29 August 2024–About 21 million years ago the Yap Trench collided with a thick piece of ocean crust called the Caroline Plateau. But is the Yap Trench still an active subduction zone? And why does the Yap Trench look a little different from its subduction zone neighbors in the western Pacific Ocean?
Data gleaned from ocean bottom seismometers (OBS) can help answer some of these questions, according to a new paper in Seismological Research Letters.
Gaohua Zhu of the Chinese Academy of Sciences and colleagues used these data to identify a steep, nearly vertically angled subducting slab at the trench. Their analysis suggests the Caroline Plateau may have blocked slab subduction near the trench, causing the front of the slab to bend and sink.
However, the pattern of seismicity recorded by the OBS indicates that subduction is still happening at the trench, the researchers write.
“The results provide a clear earthquake distribution pattern and evidence for slow but active subduction,” said Zhu. “I think the buoyant Caroline Oceanic plateau can slow but not completely block the subduction activity.”

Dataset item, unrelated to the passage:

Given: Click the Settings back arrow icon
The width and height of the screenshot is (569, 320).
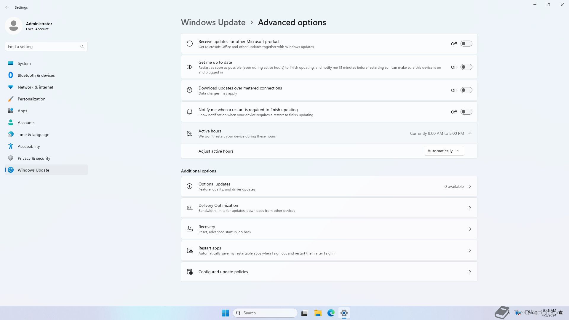Looking at the screenshot, I should click(x=7, y=7).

The Yap Trench is a rare example of an oceanic plateau subduction system, so Zhu and colleagues hope their findings will help scientists better understand the range of tectonic interactions and seismic hazard posed by these systems.

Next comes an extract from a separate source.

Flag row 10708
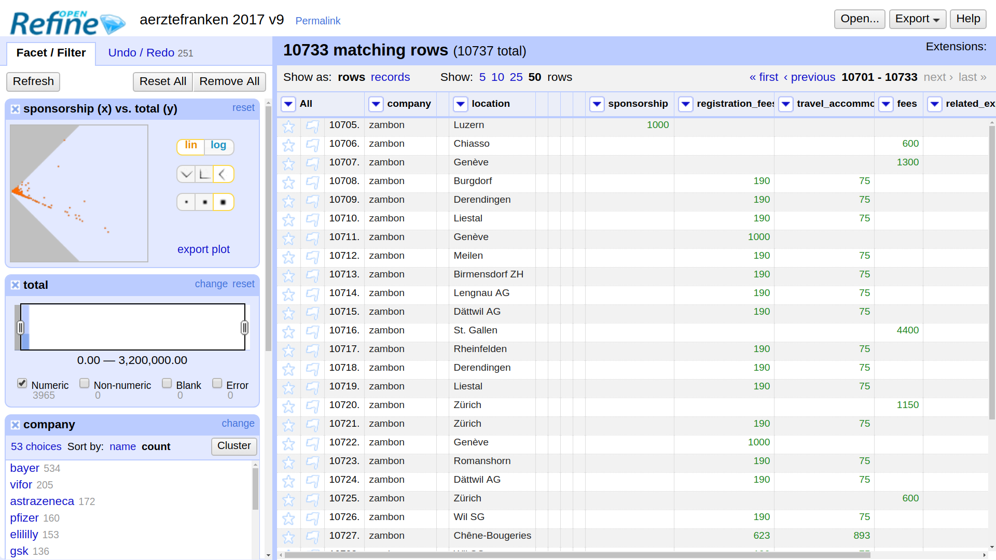Image resolution: width=996 pixels, height=560 pixels. (312, 182)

The researchers used data collected by a OBS array experiment in the Yap region from April 2016 to May 2017, deployed by the research vessel Kexue from the Institute of Oceanology, Chinese Academy of Sciences. The data were used to build a local earthquake catalog containing 2,138 earthquakes, 712 of which the researchers were able to precisely locate.

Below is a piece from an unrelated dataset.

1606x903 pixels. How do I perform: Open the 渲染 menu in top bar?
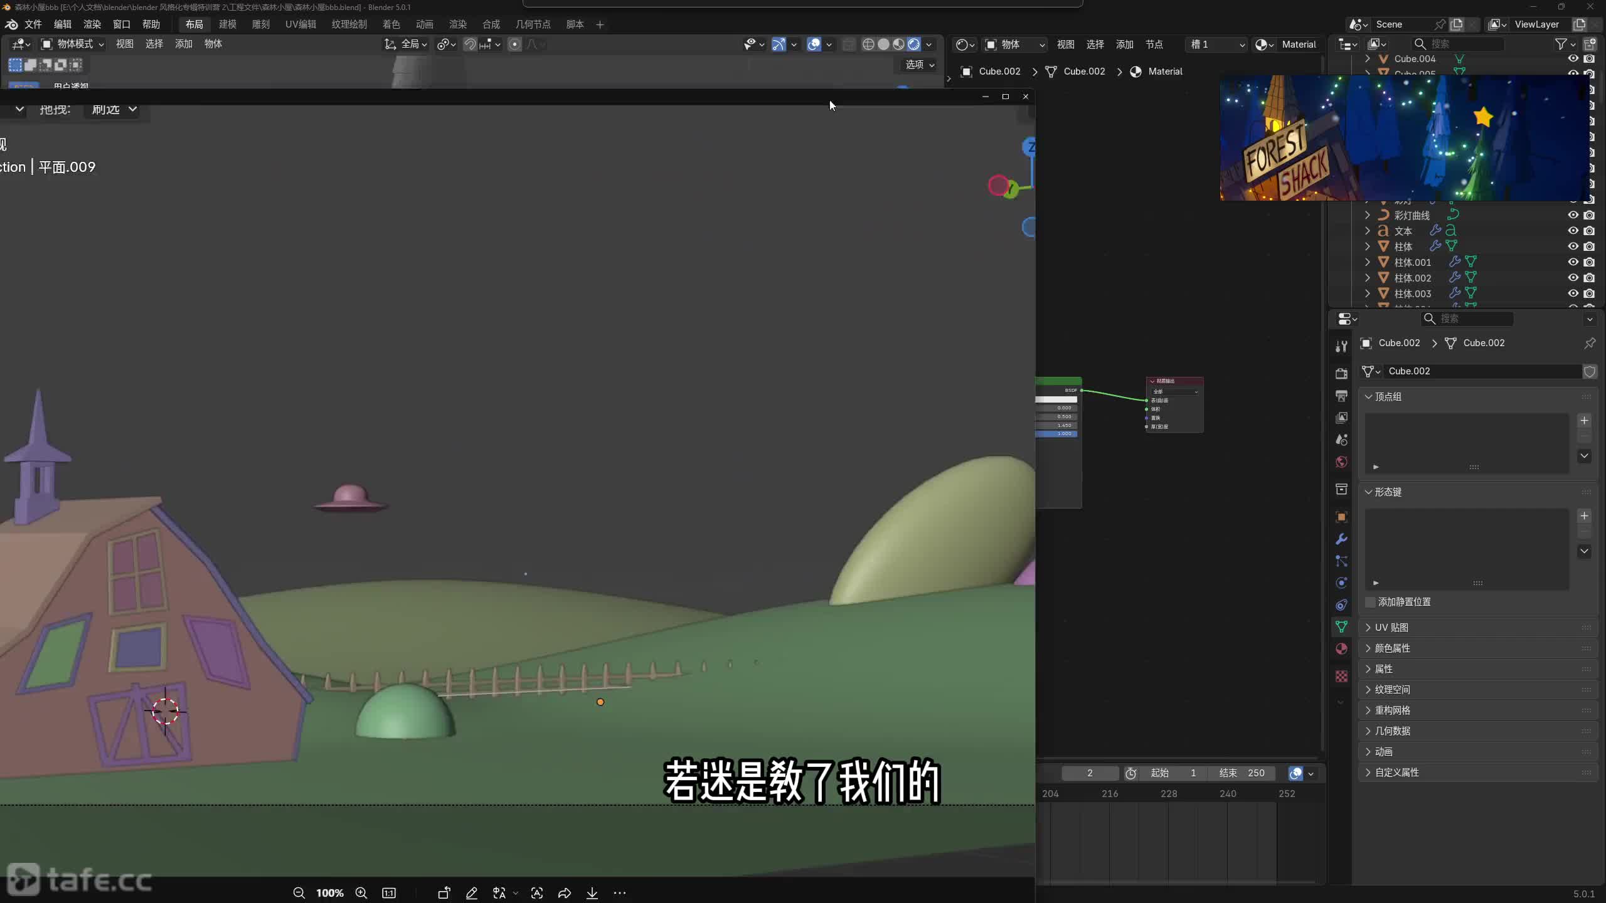92,24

“OBS were necessary for seismological studies at the Yap subduction zone, since the Yap region is almost entirely covered by seawater and there are no close seismic permanent stations,” Zhu explained.
The Yap Trench is part of a continuous line of arcuate trenches in the western Pacific subduction zone, and at first glance it seems similar to these trenches. The Yap system contains the characteristic subduction zone features such as a deep trench with an island arc and back-arc basin on the overriding plate.
But the distance between the Yap trench and the volcanic arc is about one-third of the distance of this feature in other western Pacific subduction zones, and there are no active arc volcanoes along the Yap system.
Zhu and colleagues suggest the steeply bent subducted slab may help explain these differences. After locating several earthquakes with depths larger than 50 kilometers, the researchers conclude that the slab reaches about 80 kilometers in depth at a near-vertical dip, perhaps creating an unusually shortened region between the subducting and overlying plates.
Yap’s much slower subduction rate—estimated to be less than 6 millimeters per year, compared to about 30-60 millimeters per year in the Mariana Trench—combined with the steep slab could also explain the lack of volcanism, Zhu said.
“First, a steep slab may result in an unusual thermal structure in the region. Second, the slow subduction helps to heat the slab sufficiently, and therefore the slab may be dehydrated at shallow depth due to increased temperature,” she said. “If the slab releases water at very shallow depths, it may play limited roles in promoting mantle melting or magma generation.”
The researchers are collecting a variety of data from the region, including heat flow and gravity measures, to produce a thermal model and structure of the Yap subduction zone that will help them better understand its earthquakes and arc volcanism.